● **Records to process**
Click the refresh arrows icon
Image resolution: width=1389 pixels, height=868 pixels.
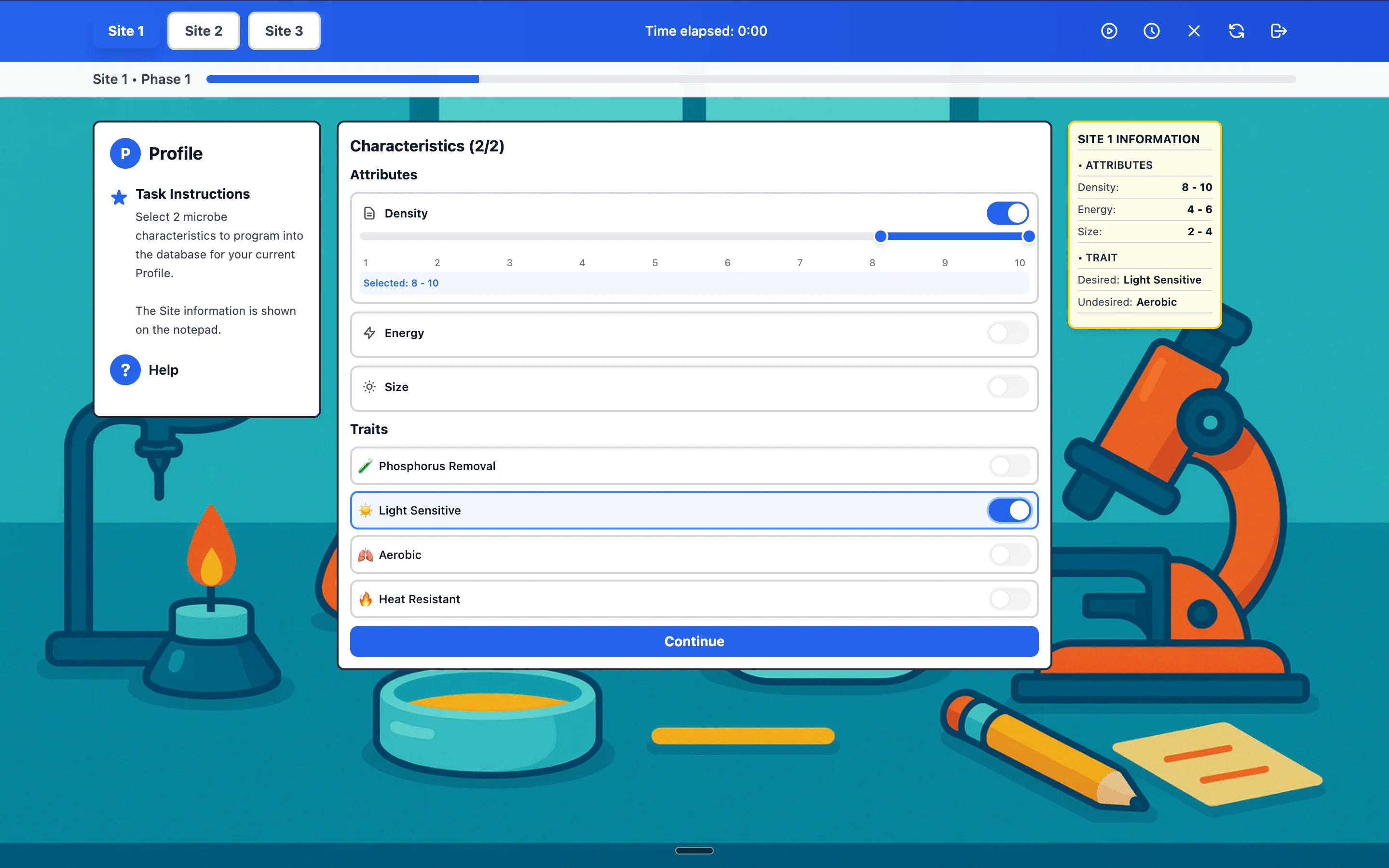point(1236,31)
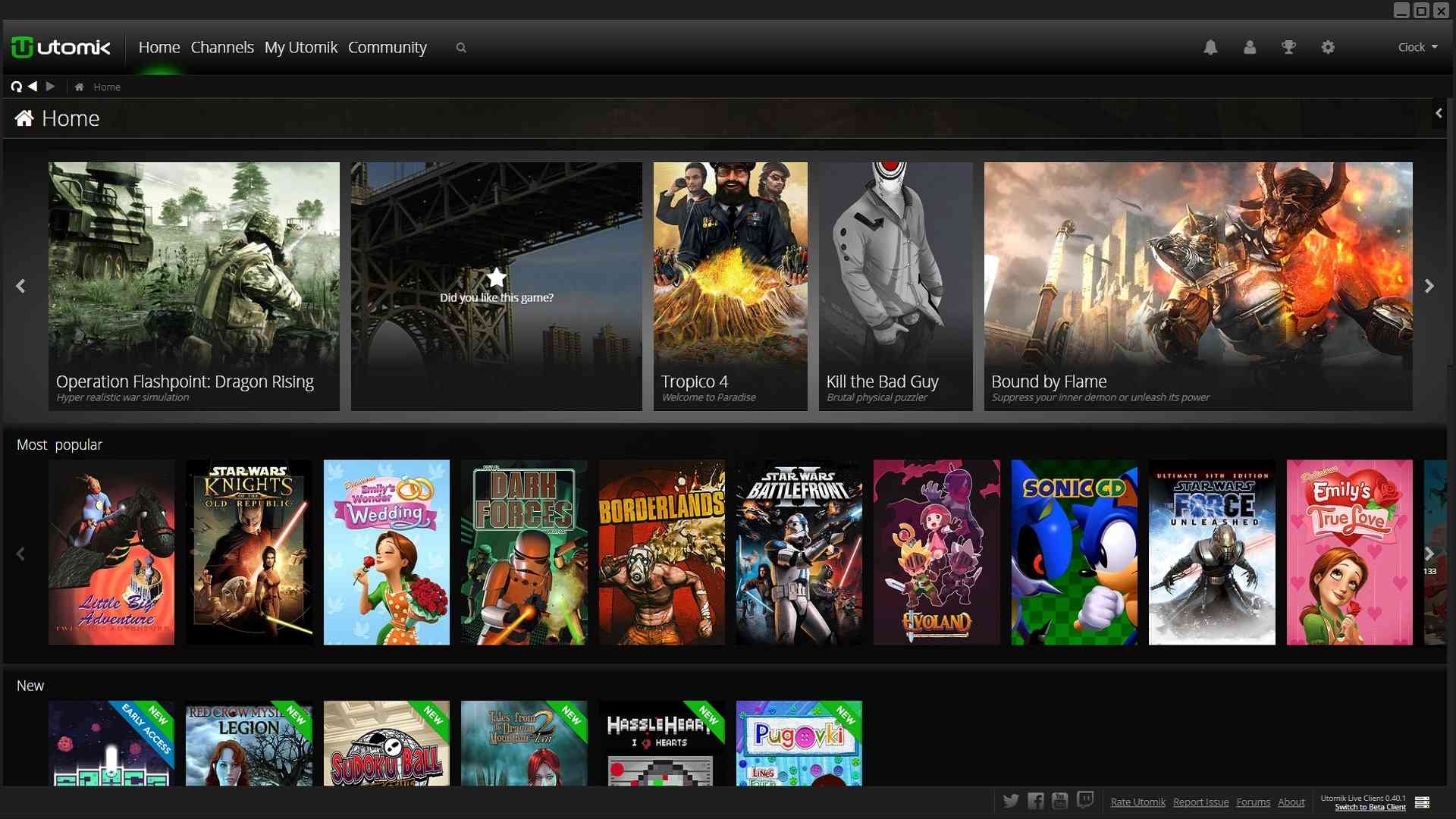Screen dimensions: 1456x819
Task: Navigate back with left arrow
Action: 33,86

● **Assignment**
Please reproduce the whole listing exactly; the pictures stay out.

● **Finished task**
Click the refresh arrows icon
Image resolution: width=1389 pixels, height=868 pixels.
point(1236,31)
Screen dimensions: 1456x819
Task: Navigate back with left arrow
Action: 33,86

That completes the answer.